In July 2020, the FDA’s Cardiovascular and Renal Drugs Advisory Committee voted 8-7 to recommend approval. However, in September 2020, the FDA rejected approved in Complete Response Letter requesting additional data.
Does terlipressin work?
The FDA agreed to a primary outcome defined by reversal of HRS. Although it is a surrogate outcome, it is clearly mechanistically appropriate for the broader aims of care in this population. As such, the trial met its prespecified primary endpoint.
Why you might not find the results of CONFIRM persuasive?
Terlipressin did not improve mortality or transplant-free survival. Furthermore, the rate of respiratory failure is alarming.
Why is CONFIRM confusing?
Several features of CONFIRM make for a complicated interpretation.
First, patients required creatinine >2.25 mg/dL for entry. And the average creatinine at enrollment was 3.5! Prior trials used lower cutoffs and we currently define HRS as an increase in the creatinine level of >0.3 mg/dL above baseline that fails to respond to a volume challenge. Most patients were also pre-treated with octreotide/midodrine. What this means is that the inclusion procedures for the trial may have selected a cohort with definite HRS but also were less likely to experience recovery.
Second, CONFIRM used bolus terlipressin. Continuous infusions may be safer (Cavallin et al Hepatology 2016).
Third, while we do not have a sense of how much albumin is too much albumin, it is intuitive that continuous, daily infusions of albumin in patients without improving kidney function could be associated with volume overload. As Dr. Garcia-Tsao notes in her terrific editorial, “Respiratory failure probably resulted from pulmonary edema, which in turn resulted from an increase in afterload (from terlipressin) and an increase in preload (from albumin, which was used in 83% of patients in the terlipressin group).” (Garcia-Tsao, NEJM 2021).

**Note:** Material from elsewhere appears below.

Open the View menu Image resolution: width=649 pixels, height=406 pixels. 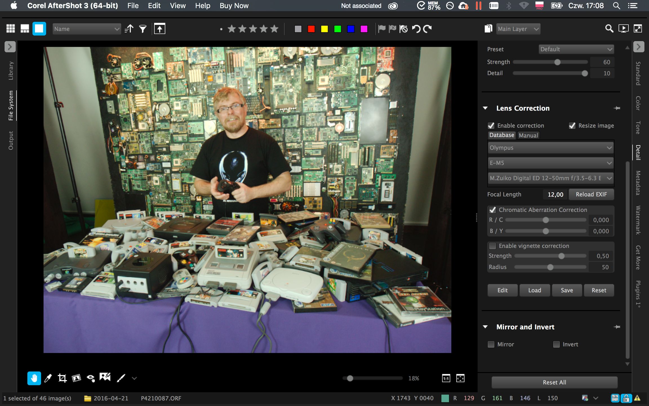click(x=177, y=6)
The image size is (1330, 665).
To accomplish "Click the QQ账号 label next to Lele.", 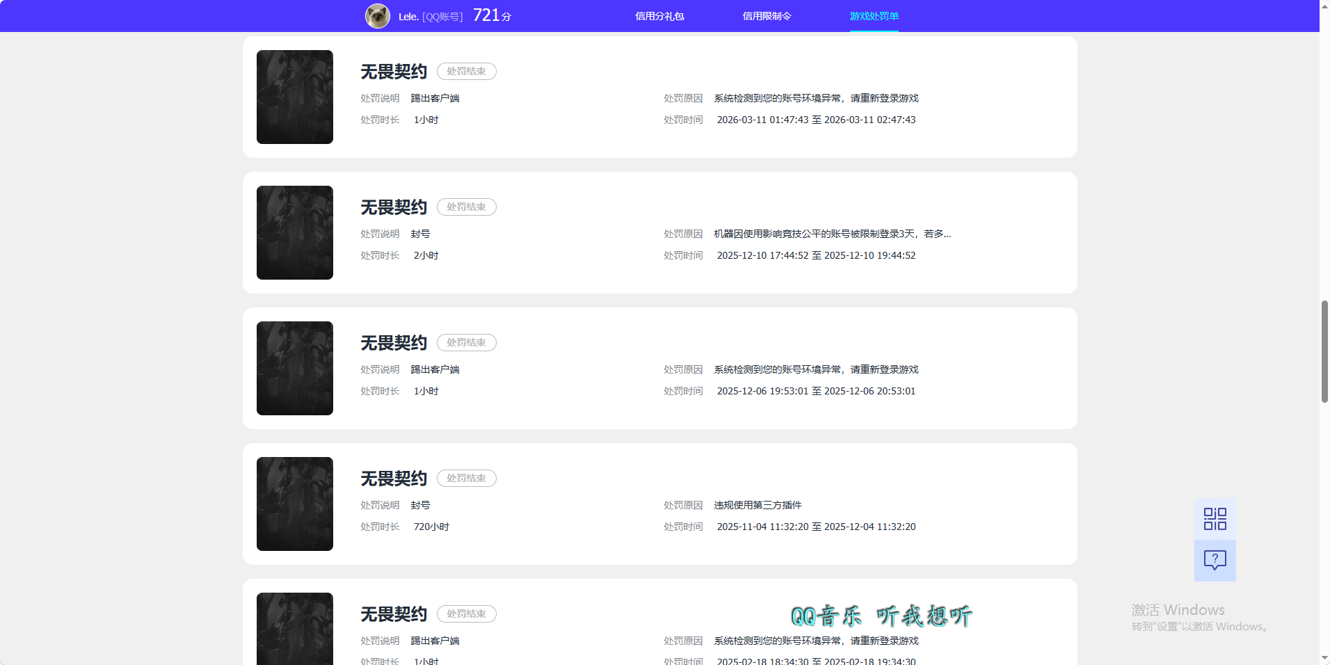I will [x=444, y=16].
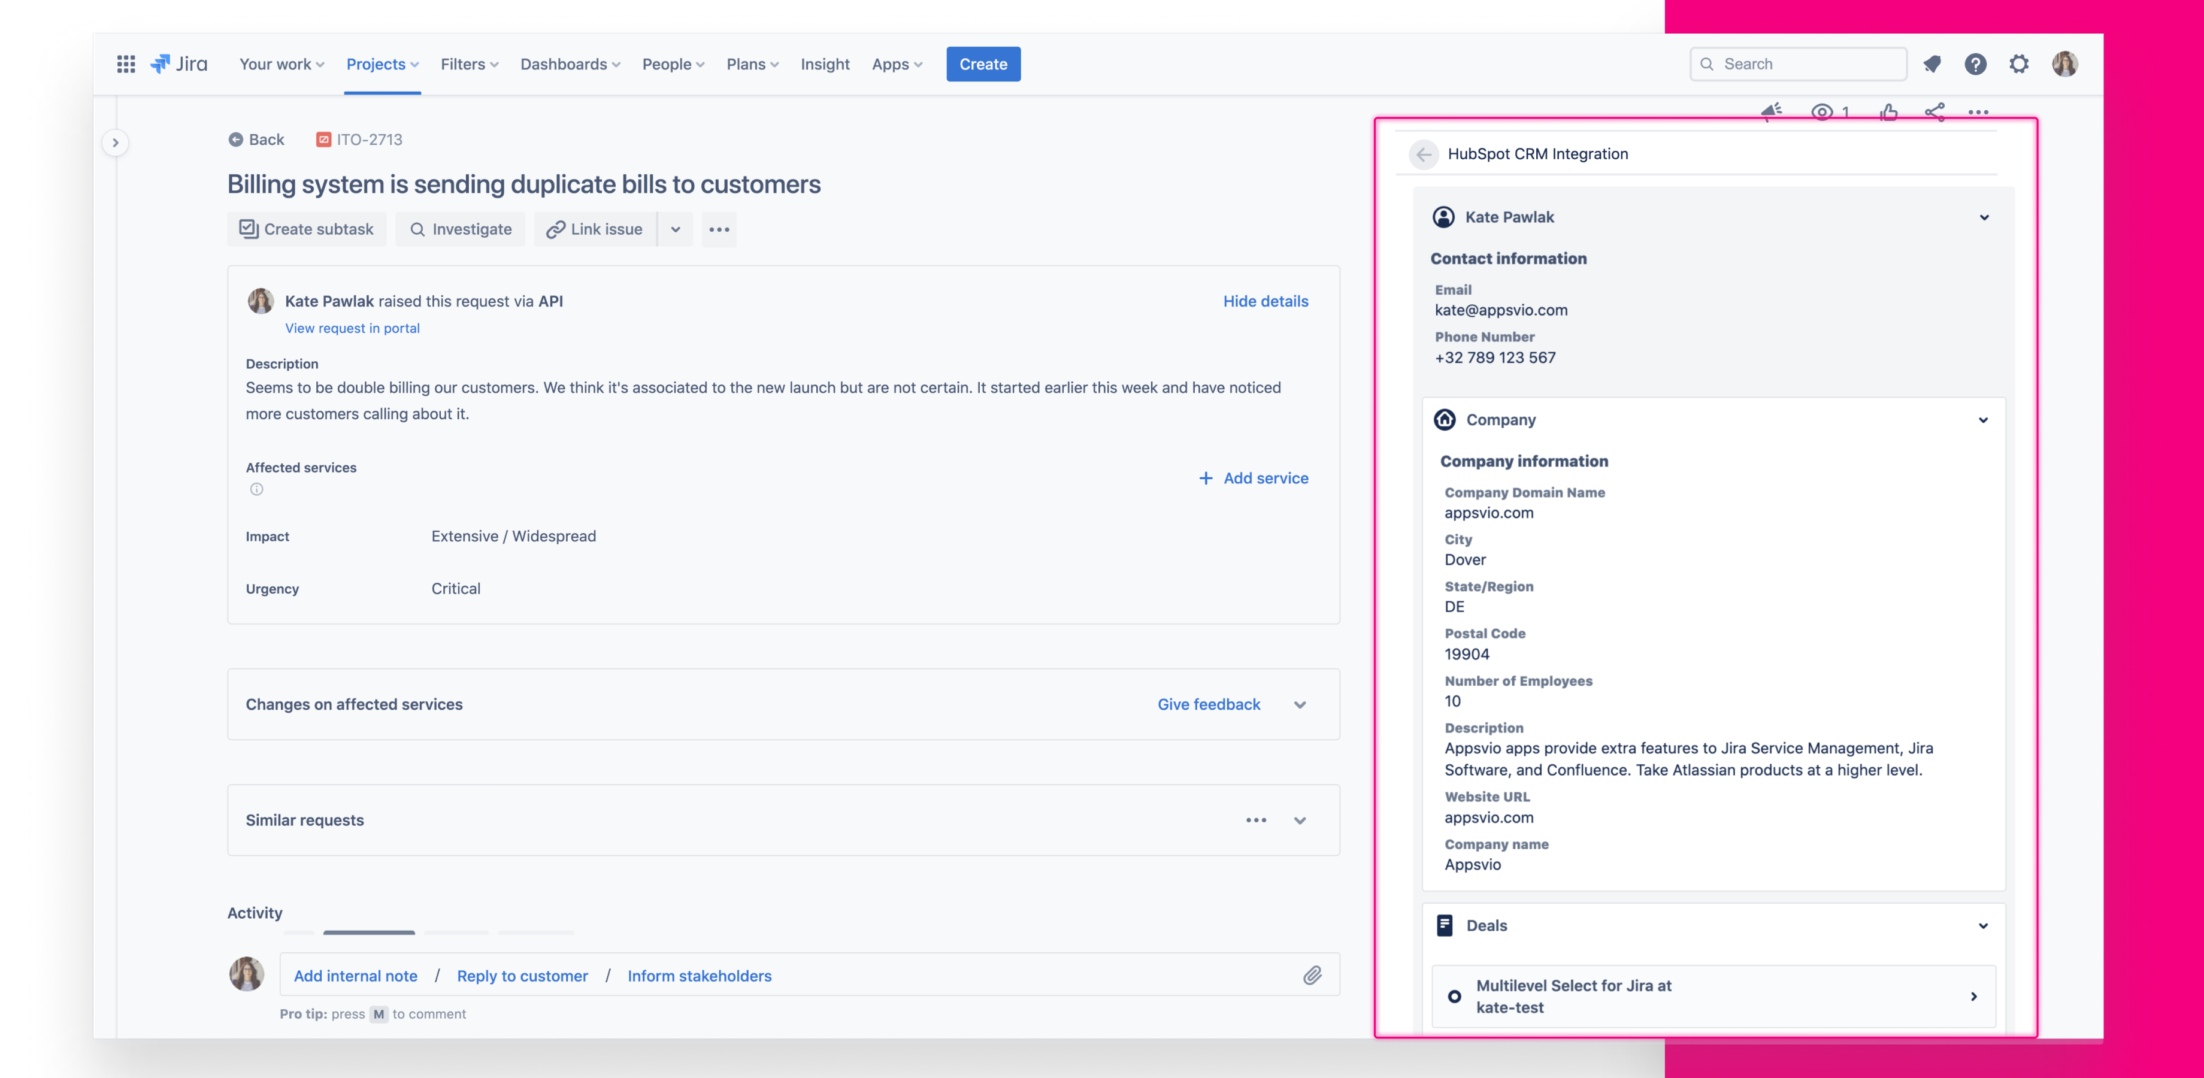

Fourth, it would be incredibly challenging to demonstrate a survival benefit in the patients who were enrolled. A glance at Table 1 should humble any clinical trialist who claims “my patients are too sick for a trial.” The patients in CONFIRM had a creatinine of 3.5, MELD-Na of 33 with acute-on-chronic liver failure, 40% with alcoholic hepatitis, and roughly 45% with SIRS. Any trial powered to improve survival in this population would have be massive.
What are the next steps?
Emotions are raw after CONFIRM. It is neither a miracle drug nor is it without value. While others may have additional ideas, I see the greatest value in 3 strands of future investigation
First, “Early Terli.” Many people suggest that terlipressin should be initiated prior to such severe kidney injury. That might be more effective. We need a trial to prove it.
Second, individualized, judicious use of albumin. The clearest message from CONFIRM as well as the ATTIRE trial published in the same issue of NEJM is that we need to be more careful with albumin (China et al, NEJM 2021). One of the most exciting paths forward is to use point-of-care ultrasound to evaluate central blood volume and determine whether a patient needs any albumin, let alone daily albumin (Velez et al, Am J Nephrol 2019). This strategy is poised to reduce the risk of pulmonary edema and renal venous congestion. However, we need multicenter trials.
Third, norepinephrine has been associated with outcomes equivalent to terlipressin in small studies. Further evaluation of this treatment is warranted.
Elliot B. Tapper MD, @ebtapper
Director, Michigan Cirrhosis Program
Ann Arbor, MI
Conflicts of interest:
Elliot Tapper has consulted for Mallinckrodt on their Ornithine Phenylacetate program. Mallinckrodt makes terlipressin.